# I'm upset with my stoker...



## PMK (Oct 12, 2004)

Our recent mail had my AARP application arrive...she tore it up and said you aren't old.

How dare she, I was so looking forward to passing single bikes as a Grandfather and AARP member...Dang.

PK


----------



## clj2289 (Jan 2, 2010)

What the heck is AARP? ;-)


----------



## PMK (Oct 12, 2004)

clj2289 said:


> What the heck is AARP? ;-)


When you get old in calender years like me, and other tandem enthusiasts, that sometimes refuse to grow up, AARP sends you a reminder that you are now officially "old".

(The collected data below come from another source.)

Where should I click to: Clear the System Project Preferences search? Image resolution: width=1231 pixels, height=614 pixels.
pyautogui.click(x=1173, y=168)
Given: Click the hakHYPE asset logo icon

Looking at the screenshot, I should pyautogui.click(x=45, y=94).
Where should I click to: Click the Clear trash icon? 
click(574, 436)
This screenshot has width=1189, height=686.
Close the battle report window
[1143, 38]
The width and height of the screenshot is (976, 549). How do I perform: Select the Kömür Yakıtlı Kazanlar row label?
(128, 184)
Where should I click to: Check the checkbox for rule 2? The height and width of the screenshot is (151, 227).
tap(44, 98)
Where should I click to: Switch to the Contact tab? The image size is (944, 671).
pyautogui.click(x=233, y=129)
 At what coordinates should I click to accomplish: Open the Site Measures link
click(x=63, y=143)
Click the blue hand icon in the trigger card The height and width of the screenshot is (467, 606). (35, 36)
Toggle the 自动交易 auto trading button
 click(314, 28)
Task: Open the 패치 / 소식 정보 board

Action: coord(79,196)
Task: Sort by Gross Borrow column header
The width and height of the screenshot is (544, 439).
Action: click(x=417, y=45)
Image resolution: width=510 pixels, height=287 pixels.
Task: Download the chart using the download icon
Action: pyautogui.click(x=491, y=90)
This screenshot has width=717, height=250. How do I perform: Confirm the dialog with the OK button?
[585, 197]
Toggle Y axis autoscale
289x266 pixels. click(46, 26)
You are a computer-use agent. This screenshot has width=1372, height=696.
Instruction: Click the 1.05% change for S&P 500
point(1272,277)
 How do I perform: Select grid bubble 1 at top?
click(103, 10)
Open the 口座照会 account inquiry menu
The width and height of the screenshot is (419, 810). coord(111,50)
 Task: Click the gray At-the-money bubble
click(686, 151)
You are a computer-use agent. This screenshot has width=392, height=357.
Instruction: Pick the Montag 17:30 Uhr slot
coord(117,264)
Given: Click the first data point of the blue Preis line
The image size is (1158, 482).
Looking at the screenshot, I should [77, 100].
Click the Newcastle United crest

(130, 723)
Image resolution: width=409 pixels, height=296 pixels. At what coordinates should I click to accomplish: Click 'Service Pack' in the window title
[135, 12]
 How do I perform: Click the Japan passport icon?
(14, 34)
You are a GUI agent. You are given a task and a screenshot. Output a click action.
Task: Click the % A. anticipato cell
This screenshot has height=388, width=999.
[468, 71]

And I always thought AARP stood for All American Racer / Poor

If you call me "Pops", well don't, you'll hurt my feelings.:nono:

Remember we are the team that had to get home to our first floor condo because our parents were waiting up and the streetlights were on...you youngsters had chaperons celebrating their 41st anniversary.

PK


----------



## Okayfine (Sep 7, 2010)

If acting like a kid gets me out of AARP consideration, I'm safe. I needed some new pedals for my Fat Tire Ale cruiser a couple weeks back, but the only bike I had that was ridable (no single MTB) was the tandem. Well, my stoker was at work and you can't ride a tandem by yourself, so I got another stoker.

This one didn't giggle like my wife does, but a roadie did pass me and say "I like your monkey." That doesn't happen very often.


----------